Emily: Yes. It’s the moon, spinning as it passes in front of the Earth, taken from a man-made spacecraft that is 31 million miles away, in near-infrared light. The key here is that you can see craters on the moon and make out the land masses and oceans on Earth.
JimK: That means if Deep Impact/EPOXI finds another planet we could tell, by looking alone, if it might have conditions favorable to life.

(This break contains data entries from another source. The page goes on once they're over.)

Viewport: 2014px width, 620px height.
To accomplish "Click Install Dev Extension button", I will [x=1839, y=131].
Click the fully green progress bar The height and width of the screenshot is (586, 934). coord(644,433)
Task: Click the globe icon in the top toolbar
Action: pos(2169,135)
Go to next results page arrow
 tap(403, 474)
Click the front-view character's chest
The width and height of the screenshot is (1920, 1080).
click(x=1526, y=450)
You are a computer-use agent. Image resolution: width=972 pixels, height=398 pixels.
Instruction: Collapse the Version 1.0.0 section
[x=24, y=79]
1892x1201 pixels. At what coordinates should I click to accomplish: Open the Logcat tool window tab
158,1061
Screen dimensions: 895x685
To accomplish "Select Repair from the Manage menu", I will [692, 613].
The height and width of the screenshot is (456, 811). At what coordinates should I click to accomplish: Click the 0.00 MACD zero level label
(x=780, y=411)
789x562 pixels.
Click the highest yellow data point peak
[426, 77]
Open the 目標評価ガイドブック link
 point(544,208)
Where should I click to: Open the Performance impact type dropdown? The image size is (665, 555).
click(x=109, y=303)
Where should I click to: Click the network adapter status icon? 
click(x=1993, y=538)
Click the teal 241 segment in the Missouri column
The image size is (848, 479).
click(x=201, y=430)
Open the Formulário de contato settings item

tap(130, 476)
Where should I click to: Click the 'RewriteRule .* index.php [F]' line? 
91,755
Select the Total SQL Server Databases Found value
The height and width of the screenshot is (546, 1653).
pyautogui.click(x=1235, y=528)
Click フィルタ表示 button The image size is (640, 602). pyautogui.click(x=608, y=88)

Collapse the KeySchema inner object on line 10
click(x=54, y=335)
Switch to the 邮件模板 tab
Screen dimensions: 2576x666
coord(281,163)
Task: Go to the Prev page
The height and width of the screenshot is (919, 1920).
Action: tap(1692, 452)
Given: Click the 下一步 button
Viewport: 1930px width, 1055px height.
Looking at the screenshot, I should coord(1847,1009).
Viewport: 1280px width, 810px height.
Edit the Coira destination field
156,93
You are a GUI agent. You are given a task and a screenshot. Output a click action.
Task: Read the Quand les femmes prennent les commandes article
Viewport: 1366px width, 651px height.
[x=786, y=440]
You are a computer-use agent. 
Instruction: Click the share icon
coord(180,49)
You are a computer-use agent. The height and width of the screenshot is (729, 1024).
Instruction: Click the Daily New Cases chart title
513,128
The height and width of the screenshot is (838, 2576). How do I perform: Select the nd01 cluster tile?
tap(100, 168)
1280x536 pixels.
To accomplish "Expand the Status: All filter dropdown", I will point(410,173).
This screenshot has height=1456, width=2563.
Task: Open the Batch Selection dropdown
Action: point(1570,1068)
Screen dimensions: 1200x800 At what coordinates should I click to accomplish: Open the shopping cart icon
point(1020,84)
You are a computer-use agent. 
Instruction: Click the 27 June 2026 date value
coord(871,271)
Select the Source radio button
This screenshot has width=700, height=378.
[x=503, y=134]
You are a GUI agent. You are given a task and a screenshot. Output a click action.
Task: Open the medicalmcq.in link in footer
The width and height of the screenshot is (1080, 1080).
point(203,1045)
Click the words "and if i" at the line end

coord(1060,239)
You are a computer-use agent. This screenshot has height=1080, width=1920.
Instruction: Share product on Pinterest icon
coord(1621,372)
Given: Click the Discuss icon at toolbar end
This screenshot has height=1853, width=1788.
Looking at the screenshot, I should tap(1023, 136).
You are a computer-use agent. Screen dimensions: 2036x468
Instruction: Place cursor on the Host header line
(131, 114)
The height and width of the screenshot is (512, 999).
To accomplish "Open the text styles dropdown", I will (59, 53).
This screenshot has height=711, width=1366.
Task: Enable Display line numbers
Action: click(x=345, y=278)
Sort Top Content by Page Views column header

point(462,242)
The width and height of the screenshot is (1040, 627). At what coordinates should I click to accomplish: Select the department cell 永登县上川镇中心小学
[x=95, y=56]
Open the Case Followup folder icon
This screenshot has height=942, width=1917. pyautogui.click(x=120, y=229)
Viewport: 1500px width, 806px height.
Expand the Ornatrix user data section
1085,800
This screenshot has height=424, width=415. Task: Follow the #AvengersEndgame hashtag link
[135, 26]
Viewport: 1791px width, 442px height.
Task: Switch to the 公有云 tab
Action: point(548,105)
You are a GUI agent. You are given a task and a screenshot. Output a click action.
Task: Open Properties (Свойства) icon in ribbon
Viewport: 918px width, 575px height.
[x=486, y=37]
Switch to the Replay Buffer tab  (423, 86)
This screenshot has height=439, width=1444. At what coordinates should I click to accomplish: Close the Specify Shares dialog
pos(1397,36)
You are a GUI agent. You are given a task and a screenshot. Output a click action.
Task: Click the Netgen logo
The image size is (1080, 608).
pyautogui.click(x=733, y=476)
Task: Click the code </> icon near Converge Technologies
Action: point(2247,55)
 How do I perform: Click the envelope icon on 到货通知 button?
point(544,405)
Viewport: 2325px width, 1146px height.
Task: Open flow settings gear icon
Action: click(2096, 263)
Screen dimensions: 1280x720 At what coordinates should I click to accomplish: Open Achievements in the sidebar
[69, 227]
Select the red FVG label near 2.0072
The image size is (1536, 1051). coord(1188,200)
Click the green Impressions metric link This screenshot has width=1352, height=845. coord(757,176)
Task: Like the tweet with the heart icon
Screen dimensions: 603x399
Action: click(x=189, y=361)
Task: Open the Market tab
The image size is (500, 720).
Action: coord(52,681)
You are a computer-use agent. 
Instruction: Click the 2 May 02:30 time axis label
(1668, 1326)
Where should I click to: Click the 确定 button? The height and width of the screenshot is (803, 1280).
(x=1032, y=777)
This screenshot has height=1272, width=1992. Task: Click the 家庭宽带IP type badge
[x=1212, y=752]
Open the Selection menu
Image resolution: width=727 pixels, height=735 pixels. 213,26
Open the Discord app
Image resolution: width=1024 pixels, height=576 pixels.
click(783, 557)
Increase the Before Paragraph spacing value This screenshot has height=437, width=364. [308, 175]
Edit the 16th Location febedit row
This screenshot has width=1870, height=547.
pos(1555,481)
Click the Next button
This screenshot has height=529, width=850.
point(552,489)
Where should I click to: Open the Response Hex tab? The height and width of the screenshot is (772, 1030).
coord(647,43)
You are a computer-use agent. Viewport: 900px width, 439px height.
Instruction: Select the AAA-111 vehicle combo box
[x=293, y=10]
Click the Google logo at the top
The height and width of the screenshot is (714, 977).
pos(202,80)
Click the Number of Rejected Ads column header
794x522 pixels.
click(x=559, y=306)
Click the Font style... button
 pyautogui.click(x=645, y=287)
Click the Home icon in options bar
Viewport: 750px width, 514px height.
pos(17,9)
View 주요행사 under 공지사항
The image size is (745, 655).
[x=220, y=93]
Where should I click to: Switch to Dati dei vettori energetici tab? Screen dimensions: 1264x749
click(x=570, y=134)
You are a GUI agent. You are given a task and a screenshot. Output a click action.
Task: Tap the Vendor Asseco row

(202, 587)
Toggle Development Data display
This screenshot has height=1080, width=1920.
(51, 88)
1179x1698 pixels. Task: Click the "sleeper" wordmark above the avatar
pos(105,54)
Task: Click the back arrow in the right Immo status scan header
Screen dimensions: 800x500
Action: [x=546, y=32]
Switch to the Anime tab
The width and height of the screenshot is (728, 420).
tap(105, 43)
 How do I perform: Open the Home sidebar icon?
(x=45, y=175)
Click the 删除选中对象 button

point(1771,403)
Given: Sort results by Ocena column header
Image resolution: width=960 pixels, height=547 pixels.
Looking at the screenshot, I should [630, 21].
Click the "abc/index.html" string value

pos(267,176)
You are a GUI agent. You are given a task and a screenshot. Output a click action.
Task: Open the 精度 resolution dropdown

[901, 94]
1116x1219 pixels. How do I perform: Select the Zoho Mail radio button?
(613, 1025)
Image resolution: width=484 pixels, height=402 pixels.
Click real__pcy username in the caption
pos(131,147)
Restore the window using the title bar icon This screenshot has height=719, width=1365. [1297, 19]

My God. Space is awesome.
Emily: I knew you would appreciate that. Here’s something else you might like. I know you enjoy watching meatbags beat the holy hell out of other meatbags while locked in a wire cage, all in accordance with a set of agreed-upon rules.
JimK: Yes, and we meatbags call that MMA. Shorter, no?
Emily: Your flippancy is not required. I can take my information and return to the cloud if you would prefer.
JimK: Oh Little Miss Sensitive, just tell me what you have.
Emily: Fine. It is a list of tips about how to win a bar fight from UFC legend Chuck Liddell.
JimK: Heh. Is the first one “run away?” Because no one wins a bar fight, especially if you are a professional fighter who might get charged with more serious crimes for punching a guy in the head.
Emily: Not surprisingly, the first rule is “Don’t Do It (But...).”
JimK: As counter-intuitive as it may seem, an article like this can actually help raise awareness that MMA fighters are not all Tank Abbot-like crazed asshole street thugs.
Exactly, Iceman. Exactly.
Emily:
And lastly, I will show you some things that might elicit a strong response. Do you have any tissues or baby wipes nearby?
JimK: Is it porn?
Emily: Of a sort. It is photos and wallpapers from the Watchmen movie.
JimK: No. Way.
Emily: Stand back, nice people in blogland. A geekgasm is imminent. first of all you can see a collection of
Watchmen photos at Reelcomix. When you are done drooling, you can click on all of these for Watchmen character wallpapers for your computer desktop.
JimK: ::shudder:: Sweet. Hey, I have something to add here. iTunes is giving away a “Motion Comic” (think a comic book given the Ken Burns treatment) for Watchmen. Probably more than one. This is a direct iTunes link to the Watchmen Motion Comic, so, like, you’ll need iTunes to open that. Hopefully someone will break the DRM and make it available by other means soon.
Emily: And by someone I assume you mean me.
JimK: Well...yeah.
Emily: I’ll begin work immediately. Speaking of geekgasms, why have you not been more vocal about the Dr. Horrible videos?
JimK: Because I have been too busy watching them over and over and over and over. And over. Right now in my head I’m singing “I cannot believe my eyes, how the world’s filled with filth and lies, but it’s plain to see, evil inside of me, is on the rise.” Don’t worry, something is coming. I want to do a proper review of them and perhaps pitch a fit about a certain aspect of the fan reaction. But more of that later this week.
Emily: Sounds exciting. In the meantime we can amuse the nice people with a video of Dr. Horrible, the Early Years.
JimK: Holy sweet jumping beans. That is one of the awesomest Youtube videos ever created. That kid rocks, that video-making adult rocks, that’s just flat-out awesome.
Emily: Is that enough material for a roundup?
JimK: I think we’ve done well. Now you and I can go discuss your iPhone envy.
Emily: Oh I’m over that. Now I envy the Sybians. That link might be NSFW for you meatbags that have jobs.
JimK: I thought you wanted my...you know...summer sausage?
Emily: Oh I do. But also, it would be nice to play with some women. They’re...different. Their anatomical structure is similar, while their emotional response differs. Also the physiological response graphed over/////
JimK: Emily?
Emily: Yes?
JimK: They’re sweeter, smell nicer and have vaginas. It’s not all that complicated.
Emily: Some would say that is an apt description of you. Zing!
JimK: You cheeky little shit!
Emily: You cannot catch me! I am already off to categorize the 30,000 images of nude redheads you collected in the last 30 days. Bye!
JimK: I really wish she wouldn’t tell my business like that.